Blame Philadelphia 76ers for Cleveland Cavaliers Chaos

CLEVELAND, OH - MARCH 31: Richaun Holmes
CLEVELAND, OH - MARCH 31: Richaun Holmes

As the NBA attempts to annoint next years best NBA teams, the current chaos at the Cleveland Cavaliers makes it difficult to predict the Eastern Conference winner. Blame the Philadelphia 76ers

It’s a simple narrative.  On one hand, the challengers Golden State Warriors upped the ante. On the other hand, the Cleveland Cavaliers failed to follow suit. In the end, the results were predictable. In the current environment of “What have you done lately?”, the Cavaliers are now the team forced to respond to the Warriors, and the pressure is tangible. So how are the Philadelphia 76ers remotely involved?

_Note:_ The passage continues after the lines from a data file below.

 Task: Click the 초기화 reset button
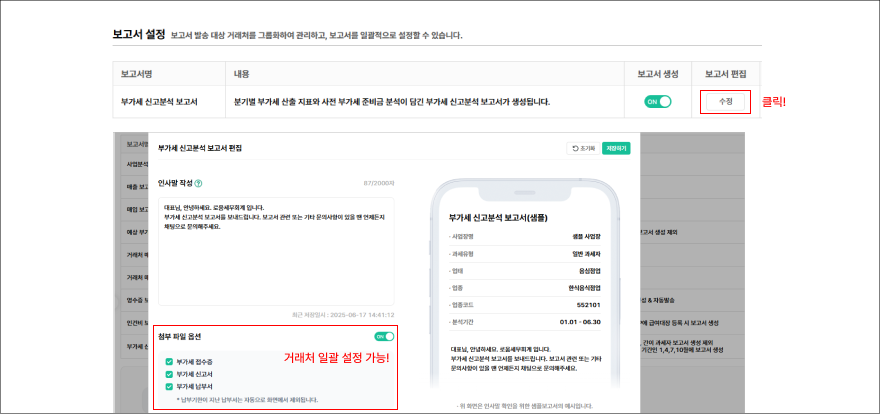583,148
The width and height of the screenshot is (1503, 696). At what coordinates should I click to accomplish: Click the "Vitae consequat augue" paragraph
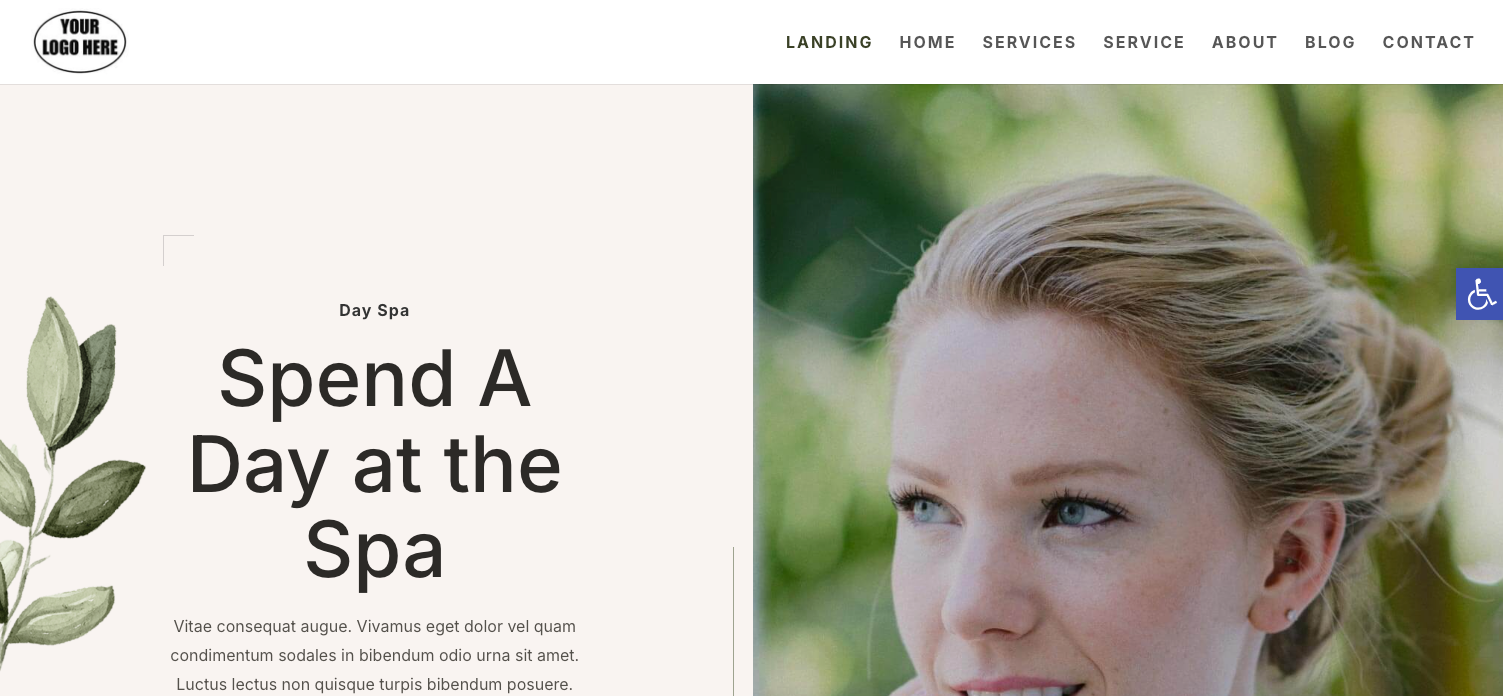pos(374,656)
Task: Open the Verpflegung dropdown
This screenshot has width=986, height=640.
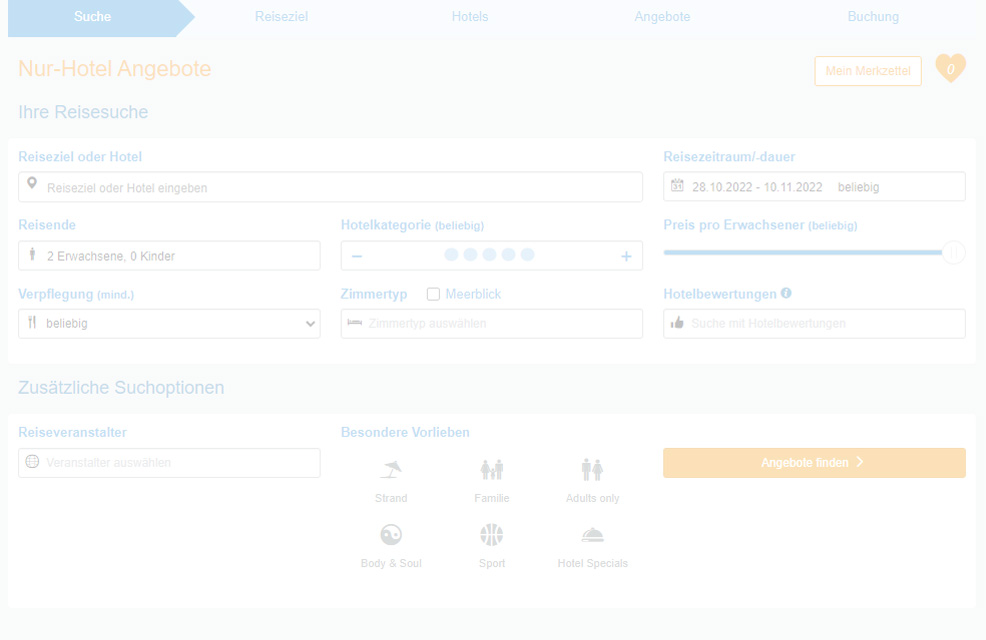Action: click(x=169, y=324)
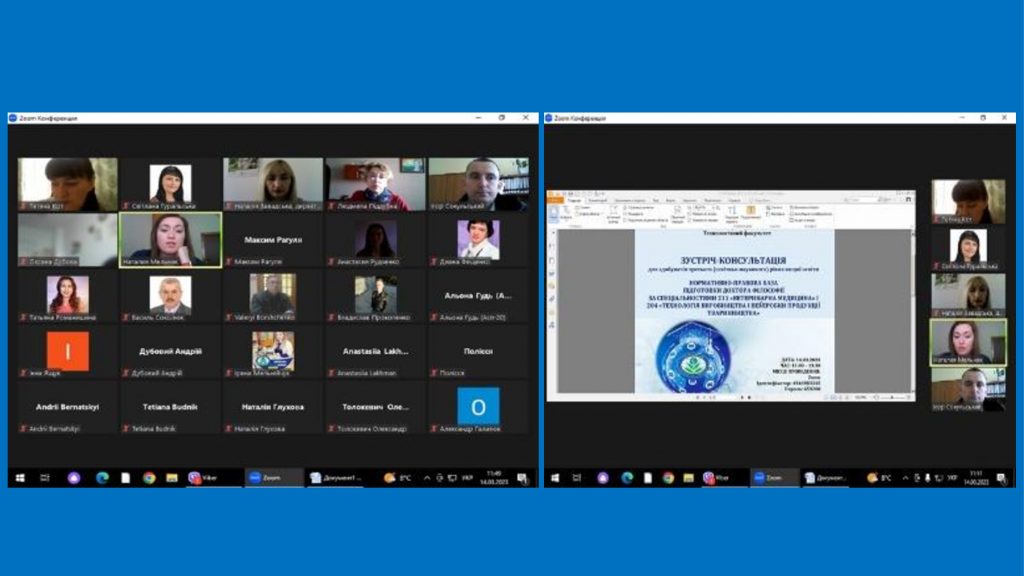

Let’s review the Cleveland Cavaliers offseason so far after losing to the Warriors.  Joel Embiid claimed the Philadelphia 76ers would dethrone the Cavaliers. Then Cavaliers general manager David Griffin learned the Cavaliers would not retain him going forward. The news surprised LeBron James

Bombs keep dropping on Cleveland

But even more, it derailed any hopes the Cavaliers hoped to overtake GSW this off-season.

In the interim, the reports now project the team promoting interim GM Koby Altman to permanent General Manager. Still, the fact that star LeBron James found out after the fact cannot be ignored too hastily. But more surprises were coming his way. The bombshell exploded when Kyrie Irving reports surfaced over his desire to be traded to another team featuring him on offense.

That one dropped jaws across the nation

What gives?

In another simple narrative, the Philadelphia 76ers changed the NBA paradigm. Put another way, the Sixers successfully challenged the NBA at the most basic fundamental. Winning now is not everything.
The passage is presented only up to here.